Deepwater Horizon Oil Spill Capped: Here’s the So What.
This week the Deepwater Horizon Response team successfully capped the leaking well with its team of Remote Operated Submarines. While it is still not certain that these caps will hold, or entirely end the disaster, it marked the first time since April 20th, that oil stopped leaking into the Gulf.
A look at the most recent Google Earth imagery, however, is still an eyesore.
After 87 days, and more than 90,000,000 gallons of oil spilled, this is certainly a cause for tempered celebration, as if we were a triple amputee, elated at the fact that we get to keep our final limb.
The Gulf is now four days free of additional leaking, yet the figure of 581 miles of oiled shoreline, is a guarantee to increase. Seven thousand vessels and 40,000 hands remain deployed on cleanup process, with years of work ahead.
As of July 12, BP spent an estimated 3.5 Billion on its cleanup processes. This is actually a meager figure, considering their average annual revenue exceeds 12 billion.
Imagery from the day before the end of the spill from MODIS/Skytruth shows a significantly lessened sheen on the surface from a month ago:

Surface reports, however, are a tempered method of assessing the damage.

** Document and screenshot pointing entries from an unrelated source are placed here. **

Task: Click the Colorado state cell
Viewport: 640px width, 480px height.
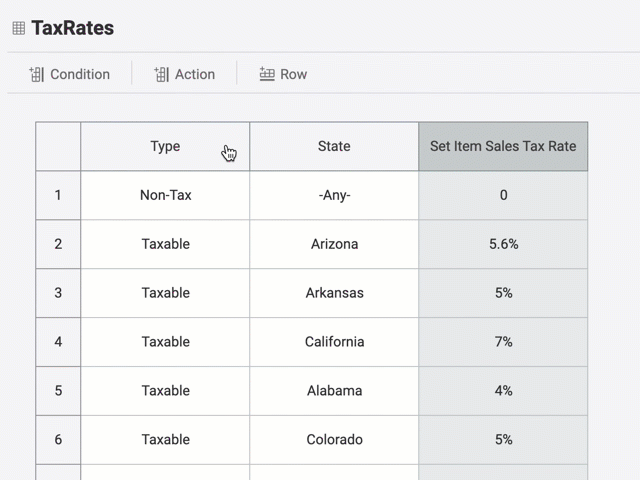Action: click(x=334, y=440)
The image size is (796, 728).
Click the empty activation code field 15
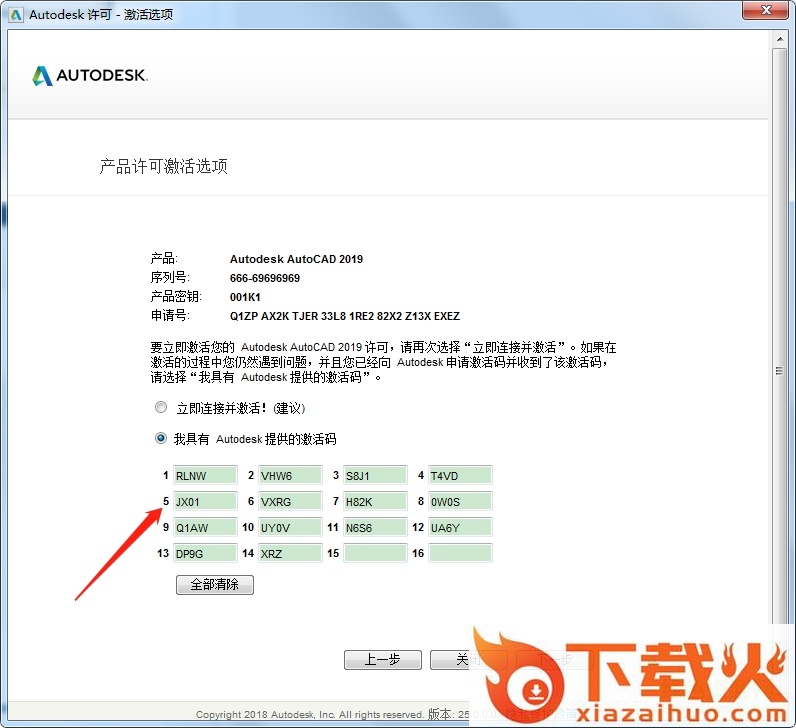[x=375, y=553]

Much of the accessible oil on the surface was burned off in the largest “controlled burns” since the first Gulf War. The these burns have created elevated levels of Methane, Hexane, and other Neurotoxins in the air from New Orleans to Florida. An artist, quoted in the Christian Science Monitor, compares the smell to huffing oil paint.
What comes up, must come down, and now the Gulf States will have to content with exponentially larger quantities of sulfur dioxide in their rainfall, leading to a contamination of inland freshwater ecosystems.

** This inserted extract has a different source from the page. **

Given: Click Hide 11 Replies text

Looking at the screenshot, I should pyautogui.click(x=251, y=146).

The sheen is at its most megalithic below the surface, with slicks the size of small states. While the surface is certainly clearer, the effects are starting to make themselves known up the Atlantic Coast.
As we reported earlier on GeoCurrents, the Sheen had entered the North Atlantic Loop Current, and this has been corroborated with reports of oil washing ashorein near Jacksonville and St. Augustine, on Florida’s Atlantic Coast.

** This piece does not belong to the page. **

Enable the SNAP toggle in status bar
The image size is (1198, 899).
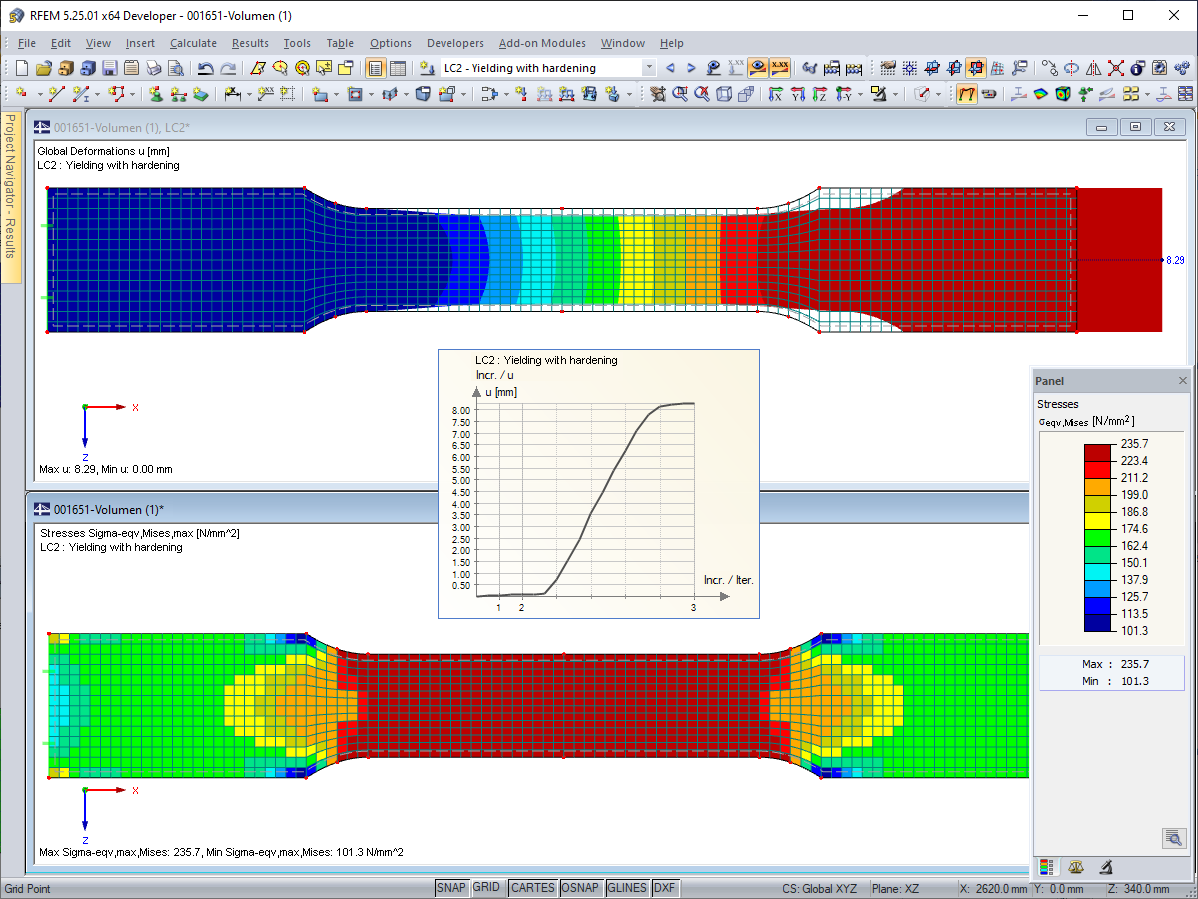451,887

The video below represents and academic projection of the oil’s progress from the loop current, through the Atlantic coast.
While this continues, our elected representatives will continue squabbling, pretending to act in our best interests while their proposed ban on drilling is related only to worker fatalities, without sufficient environmental safeguards.
The congressional attack on BP for their supposed under the table dealings to free the Libyan Lockerbie bomber is but another attempt to divert attention and culpability through the fearmongering veil of terrorism. After all, if Cheney had not been looking tosave his billionaire cronies a few meager thousands by reigning back safety standards, the disaster may have been prevented altogether.
However, America is now in an era of de-facto legalized bribery through its lobbying machinery, leading to “Pervasive Corruption and a Poverty Trap.” Look for our elected representatives to follow all the red herrings in its investigation of its patrons.
Unfortunately we don’t have one of Dashiell Hammet’s Continental Operatives, with an oiled gull as his client, to go Blood Simple on those behind this once in a generation disaster, and those preventing proper regulation.
The hones falls on us to do what we can, to support forward thinking organizations and representatives. The gulf ecosystems have been irreversibly damaged, and organizations such as the International Bird Rescue, the National Wildlife Rescue, and A Matter of Trust are in need of financial support at this time to continue their efforts for years to come.
An ideological shift, however, is an even more important development that must result from the disaster. A new crop of muckrakers, reformists, and activists must spring forth to remove this country from the belly of its dying machinery.
After 87 days and 90,000,000 Gallons, the status quo has remains. The cap on the well may stop the flow, but the social and political ills are still gushing torrents.